Bersama setiap dari Anda, saya dengan rasa syukur mendukung kehendak Allah bagi umat-Nya. Terima kasih Presiden Monson untuk kemurnian hati Anda.
Ketika Joseph Smith muda menceritakan kebenaran tentang pengalaman kudusnya di hutan kecil, dia dianiaya dan diperlakukan secara tidak baik. Musuh menggunakan ejek-an sebagai senjata melawannya. “Aku seorang anak yang tidak dikenal, … namun demikian, para tokoh terkemuka cukup memberikan perhatian yang cukup besar untuk mengarahkan pikiran banyak orang terhadap diriku, dan menciptakan suatu pengejaran yang sengit ….”1
Joseph tumbuh dalam kesabaran, kesederhanaan dan iman, terlepas dari kehadiran musuh di setiap medan.

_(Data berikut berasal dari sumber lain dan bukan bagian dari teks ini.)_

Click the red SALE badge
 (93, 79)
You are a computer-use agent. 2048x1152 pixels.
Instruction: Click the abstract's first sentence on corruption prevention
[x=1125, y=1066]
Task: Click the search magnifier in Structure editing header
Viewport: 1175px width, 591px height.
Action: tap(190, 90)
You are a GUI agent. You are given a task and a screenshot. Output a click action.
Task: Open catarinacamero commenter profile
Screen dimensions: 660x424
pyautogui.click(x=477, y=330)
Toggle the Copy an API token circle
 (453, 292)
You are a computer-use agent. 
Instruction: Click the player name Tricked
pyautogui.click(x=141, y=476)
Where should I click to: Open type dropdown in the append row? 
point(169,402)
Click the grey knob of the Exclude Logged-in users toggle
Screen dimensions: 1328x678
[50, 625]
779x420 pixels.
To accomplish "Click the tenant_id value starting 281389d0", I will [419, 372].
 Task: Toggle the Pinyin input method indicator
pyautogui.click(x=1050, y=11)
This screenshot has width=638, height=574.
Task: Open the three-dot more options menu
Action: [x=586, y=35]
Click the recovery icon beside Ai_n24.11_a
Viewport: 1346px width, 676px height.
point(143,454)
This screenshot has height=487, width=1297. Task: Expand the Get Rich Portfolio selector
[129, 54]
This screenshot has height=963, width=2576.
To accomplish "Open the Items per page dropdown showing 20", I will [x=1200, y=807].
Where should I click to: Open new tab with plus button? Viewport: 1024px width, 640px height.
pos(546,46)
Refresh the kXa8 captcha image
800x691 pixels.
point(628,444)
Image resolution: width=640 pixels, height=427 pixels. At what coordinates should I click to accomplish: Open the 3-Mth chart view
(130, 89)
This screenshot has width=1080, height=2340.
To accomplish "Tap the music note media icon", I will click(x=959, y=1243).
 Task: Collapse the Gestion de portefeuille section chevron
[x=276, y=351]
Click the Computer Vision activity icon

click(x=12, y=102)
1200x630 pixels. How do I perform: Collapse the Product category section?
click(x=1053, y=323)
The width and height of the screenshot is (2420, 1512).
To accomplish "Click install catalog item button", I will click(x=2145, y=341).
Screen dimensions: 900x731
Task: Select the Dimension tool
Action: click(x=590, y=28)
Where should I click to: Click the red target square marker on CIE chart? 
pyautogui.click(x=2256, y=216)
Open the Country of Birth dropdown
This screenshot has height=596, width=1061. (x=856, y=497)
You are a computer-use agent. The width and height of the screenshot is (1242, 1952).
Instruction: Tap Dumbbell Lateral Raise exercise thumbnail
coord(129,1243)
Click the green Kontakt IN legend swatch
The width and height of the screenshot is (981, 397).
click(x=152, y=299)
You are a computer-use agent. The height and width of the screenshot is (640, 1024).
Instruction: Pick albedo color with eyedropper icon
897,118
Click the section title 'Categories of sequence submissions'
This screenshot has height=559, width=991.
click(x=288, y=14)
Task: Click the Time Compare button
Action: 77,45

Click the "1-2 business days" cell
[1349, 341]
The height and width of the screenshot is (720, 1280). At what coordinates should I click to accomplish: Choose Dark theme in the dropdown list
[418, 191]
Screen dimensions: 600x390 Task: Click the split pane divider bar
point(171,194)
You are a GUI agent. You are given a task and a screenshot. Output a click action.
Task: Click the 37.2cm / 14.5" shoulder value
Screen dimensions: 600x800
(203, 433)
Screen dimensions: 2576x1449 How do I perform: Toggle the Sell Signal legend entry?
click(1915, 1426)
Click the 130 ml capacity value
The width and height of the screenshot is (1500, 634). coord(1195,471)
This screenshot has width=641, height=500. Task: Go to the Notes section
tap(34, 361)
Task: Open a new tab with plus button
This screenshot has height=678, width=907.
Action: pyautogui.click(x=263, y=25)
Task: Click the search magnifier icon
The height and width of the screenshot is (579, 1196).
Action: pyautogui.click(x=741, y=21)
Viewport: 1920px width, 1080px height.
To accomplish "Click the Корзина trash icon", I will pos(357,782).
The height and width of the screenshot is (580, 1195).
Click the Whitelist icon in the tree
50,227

Dalam kata-kata Joseph sendiri, ”Orang-orang yang jahat dan berniat buruk telah bergabung untuk menghancurkan yang tidak bersalah, … namun Injil yang agung dalam kegenapannya menyebar.”2 …. Tidak ada tangan yang tidak murni yang dapat menghentikan pekerjaan dari perkembangannya.”3
Bahkan hari ini ada orang-orang yang salah memahami ajaran kita dan menantang nilai-nilai tak berubah yang dengannya kita diundang untuk hidup.
Ethan, teman muda saya, menghampiri ibunya dengan pertanyaan berbobot. Seperti remaja umumnya, Ethan ingin mandiri, berdikari dan dikelilingi teman-teman yang baik. Dia mencoba membuat sendiri pilihan- pilihan yang baik. Dia amat gagah berani, bekerja keras untuk nilai yang baik, dan mempelajari tulisan suci setiap hari. Seperti semua anak muda, Ethan menghadapi godaan yang amat besar. Itu datang di aula sekolahnya, di Internet, di film dan musik. Itu dapat terdengar dalam bahasa yang tidak baik dan terlihat dalam cara berpakaian yang provokatif. Apa yang keliru sering dibuat tampak benar. Kegelisahan dan ketakutan akan penolakan adalah biasa di antara kaum remaja. Tekanan teman sebaya sering kali sulit ditampik. Ethan merasa dibombardir dengan nilai-nilai yang bertentangan.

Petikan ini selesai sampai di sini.